O Comendador Freitas, para quem a vida de família correra até então sem o menor incidente desagradável, e que não estava, portanto, preparado para essa crise doméstica, perdeu a cabeça, e deu por paus e por pedras. Em vez de chamar a filha e admoestá-la brandamente, fazendo-lhe ver que futuro a esperava em companhia de um homem sem recursos para mantê-la dignamente, esbravejou como um possesso, mandou fechar a pregos a janela do quarto da rapariga, ameaçou e insultou em altos brados o rapaz, que lhe não respondeu, e levou a toleima ao ponto de ir à delegacia queixar-se que lhe namoravam a filha! Foi um escândalo com que se regalou a vizinhança.
Esse tratamento desabrido fez com que despertassem na senhorita Sara instintos de revolta, e aquele inocente capricho, que o carinho paterno poderia destruir, transformou-se em paixão indômita e violenta — tão violenta que a moça adoeceu.
Aproveitando o pretexto dessa doença, o pai levou-a para Jacarepaguá, onde alugou um sítio.
Foi em Jacarepaguá que o comandante Pedroso, aparecendo um belo domingo em que a convalescente devia fugir de casa — pois o João Silva, por artes do diabo, que só lembram aos namorados, achou meios e modos de se comunicar com ela —, foi em Jacarepaguá, dizíamos, que o comandante Pedroso deu parte ao compadre que tinha arranjado para a afilhada um casamento de truz: o Pedro Linhares, herdeiro de um dos agricultores mais abastados de São Paulo. O rapaz voltara da Europa e vira, num teatro, a senhorita Freitas. Sabendo que ele, comandante, era padrinho da moça, procurara-o para pedir-lhe que o apresentasse à família.
— Esse casamento seria uma felicidade, disse o Comendador; mas, infelizmente, a pequena continua apaixonada pelo flautista; não há meio de lho tirar da cabeça!

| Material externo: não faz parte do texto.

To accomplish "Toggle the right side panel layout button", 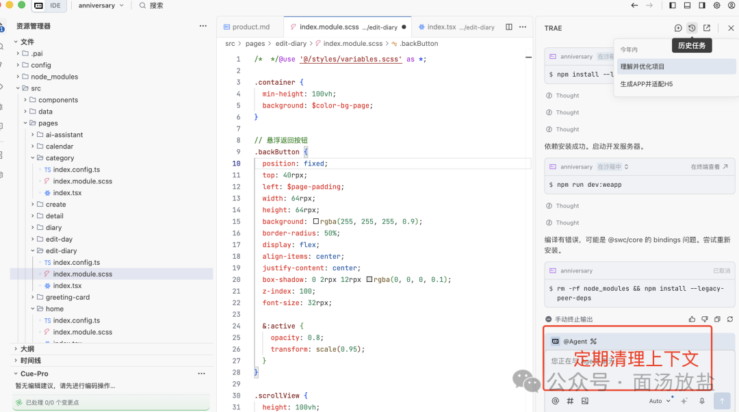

— Qual não há meio nem qual carapuça! Você vai logo às do cabo e quer levar tudo à valentona! Deixe-me falar com ela... verá como a decido a aceitar o paulista!
— Você!
— Eu, sim!
— Duvido!
— Não custa nada experimentar. Oh, Santa, vem cá, minha filha! Vamos aí à sala que te quero dar uma palavra!
E voltando-se para os compadres:
— Façam favor de não interromper a nossa conferência!
O padrinho fechou-se na sala com a afilhada, e tão persuasivo foi, que um quarto de hora depois — um quarto de hora apenas! — saíram ambos muito contentes. A senhorita Sara parecia outra!
A estupefação foi geral.
— Conseguiste alguma coisa? — perguntou o pai ao padrinho.
— Consegui tudo. Agora peço-te licença para ir buscar o Pedro Linhares, que ficou esperando na estrada.
O comandante saiu e voltou logo com o rico paulista, que o esperava na cancela, à entrada do sítio.
Imaginem qual foi a surpresa da família vendo João Silva, o flautista!
O Comendador começou a esbravejar, conforme o seu costume; D. Andreza e D. Irene caíram sentadas no canapé, dispondo-se a ter cada uma o seu ataque de nervos; mas o comandante serenou os ânimos, gritando com toda a força dos seus pulmões:
— Este é o senhor Pedro Linhares!
Houve um silêncio tumular, que o recém-chegado cortou com estas palavras:
— Senhor Comendador, minhas senhoras, vou explicar-lhes tudo. Quando cheguei da Europa, fiquei perdido de amores por dona Santa desde o primeiro dia em que a vi; mas como sou muito rico, e muito desejado, entendi dever conquistá-la por mim e não pelos meus contos de réis. Por isso, e de combinação com o meu amigo aqui presente...
E apontou para o comandante, que sorriu.
-...Me fiz passar por um pobretão, representando uma comédia cujo desenlace foi o mais feliz que podia ser. Hoje que, a despeito da vigilância paterna, dona Santa deveria fugir deste sítio em companhia de João Silva, Pedro Linhares, tendo a certeza de que é amado, deixa o seu incógnito, e vem pedi-la em casamento.
A moralidade do conto é consoladora para os pobres: quem tem muito dinheiro não confia em si.